Do we resource and conduct safe, specialized outreach around census participation in order to compensate for the failure of the federal government to adequately resource outreach this cycle, the levels of fear among immigrant families bolstered by xenophobic messaging coming from our leaders, and the challenges of an accelerated deadline and physical distancing during the pandemic? Or do we resource longer-term organizing to build a more representative and responsive democracy through engaging communities to define the redistricting maps that the census will trigger, to resist insidious voter suppression strategies that disproportionately disenfranchise voters of color, and to instead build community power that holds elected representatives accountable for our shared prosperity and well-being?
These are false choices. We must do both at once and in tandem.
When you are in the middle of a great sea and discover rotting wood is disintegrating the floorboards of your boat, you cannot choose between bailing out the water rising within the boat or replacing the wood with stronger material. You must do both and at the same time.
If you only focus on fixing the boat, you risk the water rising so fast you drown before fixing it; but if you only focus on bailing water, you will deplete all your energy without ever being able to sail freely.
This is the situation in which we find ourselves today. We must direct resources and attention to the members of our community who are “drowning” as a result of the health and economic consequences of this pandemic — focusing particularly on the communities most affected by historic and systemic inequities because, once again, they are the ones most affected by the pandemic’s consequences. AND we must expose the systemic racism and ideologies that created extractive systems of economic hoarding, oppressed those at the margins pre-pandemic, and now exacerbate those vulnerabilities in the face of a crisis like COVID-19.
This moment demands BOTH solidarity in the face of crisis AND political education to expose the systemic racism and exploitative underpinnings that continue to benefit the few while entangling communities of color and other underinvested populations in this country.

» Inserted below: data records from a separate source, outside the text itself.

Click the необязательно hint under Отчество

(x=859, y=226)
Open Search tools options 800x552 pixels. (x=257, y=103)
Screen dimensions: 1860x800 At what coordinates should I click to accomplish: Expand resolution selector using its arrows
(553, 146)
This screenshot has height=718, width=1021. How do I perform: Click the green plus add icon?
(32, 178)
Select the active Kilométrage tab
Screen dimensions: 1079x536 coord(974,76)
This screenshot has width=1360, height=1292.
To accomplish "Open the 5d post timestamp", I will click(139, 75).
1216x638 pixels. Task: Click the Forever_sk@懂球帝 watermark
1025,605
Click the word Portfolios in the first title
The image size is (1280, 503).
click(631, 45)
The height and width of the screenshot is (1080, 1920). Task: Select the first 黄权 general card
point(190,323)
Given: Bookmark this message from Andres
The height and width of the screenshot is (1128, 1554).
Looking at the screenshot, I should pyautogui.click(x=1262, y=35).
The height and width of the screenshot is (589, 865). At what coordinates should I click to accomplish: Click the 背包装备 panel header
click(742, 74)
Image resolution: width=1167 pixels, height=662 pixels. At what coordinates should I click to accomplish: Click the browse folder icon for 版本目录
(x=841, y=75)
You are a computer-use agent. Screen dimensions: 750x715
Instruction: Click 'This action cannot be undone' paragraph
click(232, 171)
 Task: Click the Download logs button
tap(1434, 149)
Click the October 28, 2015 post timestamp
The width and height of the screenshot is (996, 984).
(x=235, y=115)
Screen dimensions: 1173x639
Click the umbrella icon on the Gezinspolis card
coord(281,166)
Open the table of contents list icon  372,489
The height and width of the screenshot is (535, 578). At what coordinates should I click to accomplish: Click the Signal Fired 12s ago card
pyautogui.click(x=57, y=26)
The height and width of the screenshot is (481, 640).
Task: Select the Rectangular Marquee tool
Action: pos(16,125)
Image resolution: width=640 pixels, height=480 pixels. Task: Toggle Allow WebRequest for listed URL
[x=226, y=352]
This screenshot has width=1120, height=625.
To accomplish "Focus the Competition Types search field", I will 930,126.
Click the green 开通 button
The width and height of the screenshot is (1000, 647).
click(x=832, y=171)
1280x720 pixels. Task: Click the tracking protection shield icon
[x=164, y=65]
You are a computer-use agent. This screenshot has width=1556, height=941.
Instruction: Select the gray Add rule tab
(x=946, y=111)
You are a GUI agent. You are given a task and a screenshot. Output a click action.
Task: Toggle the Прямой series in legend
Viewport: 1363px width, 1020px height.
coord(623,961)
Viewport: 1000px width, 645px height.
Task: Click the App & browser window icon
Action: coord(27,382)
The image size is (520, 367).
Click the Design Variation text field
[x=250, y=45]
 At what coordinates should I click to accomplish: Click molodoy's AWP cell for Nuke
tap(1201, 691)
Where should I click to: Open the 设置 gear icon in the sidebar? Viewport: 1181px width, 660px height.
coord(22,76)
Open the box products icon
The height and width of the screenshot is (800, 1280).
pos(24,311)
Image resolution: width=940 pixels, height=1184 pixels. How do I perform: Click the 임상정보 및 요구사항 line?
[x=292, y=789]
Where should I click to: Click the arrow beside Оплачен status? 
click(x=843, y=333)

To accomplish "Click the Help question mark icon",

As the late congressman and steadfast human rights agitator John Lewis stated in his final essay, “Democracy is not a state. It is an act, and each generation must do its part…”
What is your part in addressing the rising waters that are drowning the most underinvested segments of our community today? AND what is your part in cutting out the rotted wood in our community boat and replacing it with systems that are more equitable, sustainable, and just?